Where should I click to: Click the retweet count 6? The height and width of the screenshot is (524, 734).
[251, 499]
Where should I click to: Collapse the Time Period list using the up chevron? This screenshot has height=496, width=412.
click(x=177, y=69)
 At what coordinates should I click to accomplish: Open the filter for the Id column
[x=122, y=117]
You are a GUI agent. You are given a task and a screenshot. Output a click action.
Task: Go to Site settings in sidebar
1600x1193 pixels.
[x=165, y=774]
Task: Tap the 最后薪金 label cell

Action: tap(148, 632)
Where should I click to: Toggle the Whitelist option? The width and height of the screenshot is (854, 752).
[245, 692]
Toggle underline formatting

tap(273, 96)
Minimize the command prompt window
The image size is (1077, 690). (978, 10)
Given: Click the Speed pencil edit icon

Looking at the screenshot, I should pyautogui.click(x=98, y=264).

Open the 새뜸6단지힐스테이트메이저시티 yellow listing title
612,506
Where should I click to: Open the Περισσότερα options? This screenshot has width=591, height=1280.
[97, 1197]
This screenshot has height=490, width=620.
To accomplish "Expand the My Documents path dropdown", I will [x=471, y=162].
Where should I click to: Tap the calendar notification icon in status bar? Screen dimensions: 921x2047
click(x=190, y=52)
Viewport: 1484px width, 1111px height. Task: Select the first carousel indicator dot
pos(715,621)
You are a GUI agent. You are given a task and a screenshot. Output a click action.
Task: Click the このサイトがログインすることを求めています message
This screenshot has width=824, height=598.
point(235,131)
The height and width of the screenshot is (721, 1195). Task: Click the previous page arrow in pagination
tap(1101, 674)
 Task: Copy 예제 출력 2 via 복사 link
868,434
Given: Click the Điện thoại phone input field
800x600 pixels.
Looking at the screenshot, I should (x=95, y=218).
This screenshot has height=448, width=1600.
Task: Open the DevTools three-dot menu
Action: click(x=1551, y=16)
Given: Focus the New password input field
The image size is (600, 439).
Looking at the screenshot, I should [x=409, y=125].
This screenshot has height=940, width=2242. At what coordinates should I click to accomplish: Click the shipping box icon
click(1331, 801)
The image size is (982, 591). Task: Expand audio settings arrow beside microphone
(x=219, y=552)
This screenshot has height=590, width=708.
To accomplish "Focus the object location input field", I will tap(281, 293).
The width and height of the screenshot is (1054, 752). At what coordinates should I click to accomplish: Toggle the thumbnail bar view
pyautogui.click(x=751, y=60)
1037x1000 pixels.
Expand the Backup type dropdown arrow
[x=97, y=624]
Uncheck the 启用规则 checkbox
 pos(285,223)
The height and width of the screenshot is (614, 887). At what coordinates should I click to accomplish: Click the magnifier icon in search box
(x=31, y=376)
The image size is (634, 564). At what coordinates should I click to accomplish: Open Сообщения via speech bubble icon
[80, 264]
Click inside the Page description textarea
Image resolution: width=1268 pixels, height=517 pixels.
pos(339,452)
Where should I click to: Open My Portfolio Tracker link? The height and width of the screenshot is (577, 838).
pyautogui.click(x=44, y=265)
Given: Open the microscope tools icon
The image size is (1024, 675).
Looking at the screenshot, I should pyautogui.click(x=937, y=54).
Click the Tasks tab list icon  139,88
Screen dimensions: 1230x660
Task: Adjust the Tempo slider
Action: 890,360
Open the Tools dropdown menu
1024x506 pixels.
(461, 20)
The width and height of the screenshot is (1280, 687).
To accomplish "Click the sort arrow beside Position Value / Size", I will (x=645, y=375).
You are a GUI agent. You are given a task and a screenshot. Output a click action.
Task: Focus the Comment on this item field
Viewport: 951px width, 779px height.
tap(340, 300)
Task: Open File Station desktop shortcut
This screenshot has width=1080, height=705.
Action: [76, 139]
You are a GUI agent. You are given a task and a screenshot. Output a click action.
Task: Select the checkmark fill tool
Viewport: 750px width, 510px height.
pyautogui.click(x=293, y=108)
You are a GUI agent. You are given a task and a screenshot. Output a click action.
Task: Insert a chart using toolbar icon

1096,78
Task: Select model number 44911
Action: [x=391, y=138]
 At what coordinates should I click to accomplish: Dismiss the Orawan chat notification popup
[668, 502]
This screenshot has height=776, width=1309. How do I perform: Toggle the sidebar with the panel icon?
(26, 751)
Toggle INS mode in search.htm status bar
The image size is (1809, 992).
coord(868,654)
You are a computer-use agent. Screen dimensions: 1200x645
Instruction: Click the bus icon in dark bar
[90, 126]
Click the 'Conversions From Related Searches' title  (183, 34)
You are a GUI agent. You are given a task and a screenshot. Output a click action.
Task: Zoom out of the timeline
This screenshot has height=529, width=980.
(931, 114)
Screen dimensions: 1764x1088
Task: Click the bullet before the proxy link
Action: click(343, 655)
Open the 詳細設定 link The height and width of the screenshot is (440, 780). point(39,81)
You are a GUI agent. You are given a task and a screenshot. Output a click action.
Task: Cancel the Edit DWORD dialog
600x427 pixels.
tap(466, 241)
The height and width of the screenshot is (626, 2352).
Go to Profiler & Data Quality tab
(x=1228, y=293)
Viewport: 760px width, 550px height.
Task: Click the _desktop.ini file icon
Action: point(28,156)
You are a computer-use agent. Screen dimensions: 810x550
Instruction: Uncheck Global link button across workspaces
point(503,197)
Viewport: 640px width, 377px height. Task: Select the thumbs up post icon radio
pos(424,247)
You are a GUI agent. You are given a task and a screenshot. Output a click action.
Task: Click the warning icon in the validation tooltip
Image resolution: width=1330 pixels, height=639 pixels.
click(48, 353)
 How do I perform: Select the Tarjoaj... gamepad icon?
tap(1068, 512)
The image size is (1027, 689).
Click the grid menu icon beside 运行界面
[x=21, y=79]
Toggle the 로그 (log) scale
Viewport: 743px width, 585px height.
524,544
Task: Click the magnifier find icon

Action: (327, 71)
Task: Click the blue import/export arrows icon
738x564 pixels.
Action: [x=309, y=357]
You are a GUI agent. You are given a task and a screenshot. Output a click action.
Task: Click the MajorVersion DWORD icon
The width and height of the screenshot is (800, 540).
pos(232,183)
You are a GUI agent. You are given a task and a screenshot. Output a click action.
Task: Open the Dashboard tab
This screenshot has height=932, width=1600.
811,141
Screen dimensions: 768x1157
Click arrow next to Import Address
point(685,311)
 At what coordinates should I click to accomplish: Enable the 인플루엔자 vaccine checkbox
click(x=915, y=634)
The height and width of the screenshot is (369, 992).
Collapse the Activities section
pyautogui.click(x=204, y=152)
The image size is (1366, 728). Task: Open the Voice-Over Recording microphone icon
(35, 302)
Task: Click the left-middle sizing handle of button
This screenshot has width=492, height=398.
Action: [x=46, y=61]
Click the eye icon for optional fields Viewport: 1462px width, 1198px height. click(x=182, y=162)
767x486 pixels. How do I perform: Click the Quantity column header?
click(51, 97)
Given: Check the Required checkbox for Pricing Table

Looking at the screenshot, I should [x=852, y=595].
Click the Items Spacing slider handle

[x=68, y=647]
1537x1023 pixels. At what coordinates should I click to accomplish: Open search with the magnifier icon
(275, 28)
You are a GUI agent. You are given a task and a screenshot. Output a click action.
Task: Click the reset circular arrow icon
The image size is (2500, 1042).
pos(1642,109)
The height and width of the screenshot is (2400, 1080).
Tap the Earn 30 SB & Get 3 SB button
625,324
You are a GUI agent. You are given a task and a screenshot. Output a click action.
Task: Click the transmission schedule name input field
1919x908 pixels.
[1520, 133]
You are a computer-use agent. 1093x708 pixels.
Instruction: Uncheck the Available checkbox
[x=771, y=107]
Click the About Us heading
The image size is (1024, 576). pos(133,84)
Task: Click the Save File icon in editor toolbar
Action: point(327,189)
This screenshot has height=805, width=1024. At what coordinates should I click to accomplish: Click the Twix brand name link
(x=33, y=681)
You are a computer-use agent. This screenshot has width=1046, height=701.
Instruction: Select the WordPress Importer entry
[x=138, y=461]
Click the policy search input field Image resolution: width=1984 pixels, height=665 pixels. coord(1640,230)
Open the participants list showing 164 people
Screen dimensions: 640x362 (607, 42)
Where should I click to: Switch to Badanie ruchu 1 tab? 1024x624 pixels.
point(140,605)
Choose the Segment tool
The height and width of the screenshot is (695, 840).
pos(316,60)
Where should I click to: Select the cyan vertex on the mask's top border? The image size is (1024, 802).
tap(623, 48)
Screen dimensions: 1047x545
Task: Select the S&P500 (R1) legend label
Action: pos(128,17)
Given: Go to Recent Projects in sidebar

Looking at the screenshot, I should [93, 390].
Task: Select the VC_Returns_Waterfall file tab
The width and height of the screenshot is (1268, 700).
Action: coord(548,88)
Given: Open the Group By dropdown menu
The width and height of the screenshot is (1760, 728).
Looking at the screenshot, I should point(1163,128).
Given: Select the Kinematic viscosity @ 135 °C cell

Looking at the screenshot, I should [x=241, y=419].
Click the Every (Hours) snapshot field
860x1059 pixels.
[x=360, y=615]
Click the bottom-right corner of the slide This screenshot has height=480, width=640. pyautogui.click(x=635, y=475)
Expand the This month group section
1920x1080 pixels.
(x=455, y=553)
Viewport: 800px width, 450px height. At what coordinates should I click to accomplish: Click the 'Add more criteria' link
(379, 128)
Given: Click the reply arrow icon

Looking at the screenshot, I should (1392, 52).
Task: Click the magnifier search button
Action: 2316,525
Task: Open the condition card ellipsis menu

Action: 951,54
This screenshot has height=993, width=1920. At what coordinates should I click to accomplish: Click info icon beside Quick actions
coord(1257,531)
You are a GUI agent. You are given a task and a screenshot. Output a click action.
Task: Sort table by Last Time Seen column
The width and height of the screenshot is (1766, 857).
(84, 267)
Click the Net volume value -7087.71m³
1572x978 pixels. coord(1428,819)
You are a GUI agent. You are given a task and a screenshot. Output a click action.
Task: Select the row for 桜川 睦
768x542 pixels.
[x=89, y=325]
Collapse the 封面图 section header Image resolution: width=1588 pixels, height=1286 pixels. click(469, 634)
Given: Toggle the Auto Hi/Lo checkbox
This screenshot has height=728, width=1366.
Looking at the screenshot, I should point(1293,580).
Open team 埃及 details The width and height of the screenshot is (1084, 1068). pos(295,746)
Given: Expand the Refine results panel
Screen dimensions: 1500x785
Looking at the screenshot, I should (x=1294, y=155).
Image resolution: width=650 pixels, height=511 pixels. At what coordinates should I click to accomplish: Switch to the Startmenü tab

————

Instructions to follow
Across the whole listing above, report each line that includes "will".

Written answer
To accomplish "Expand the My Documents path dropdown", I will [x=471, y=162].
To accomplish "Focus the object location input field", I will tap(281, 293).
To accomplish "Click the sort arrow beside Position Value / Size", I will (x=645, y=375).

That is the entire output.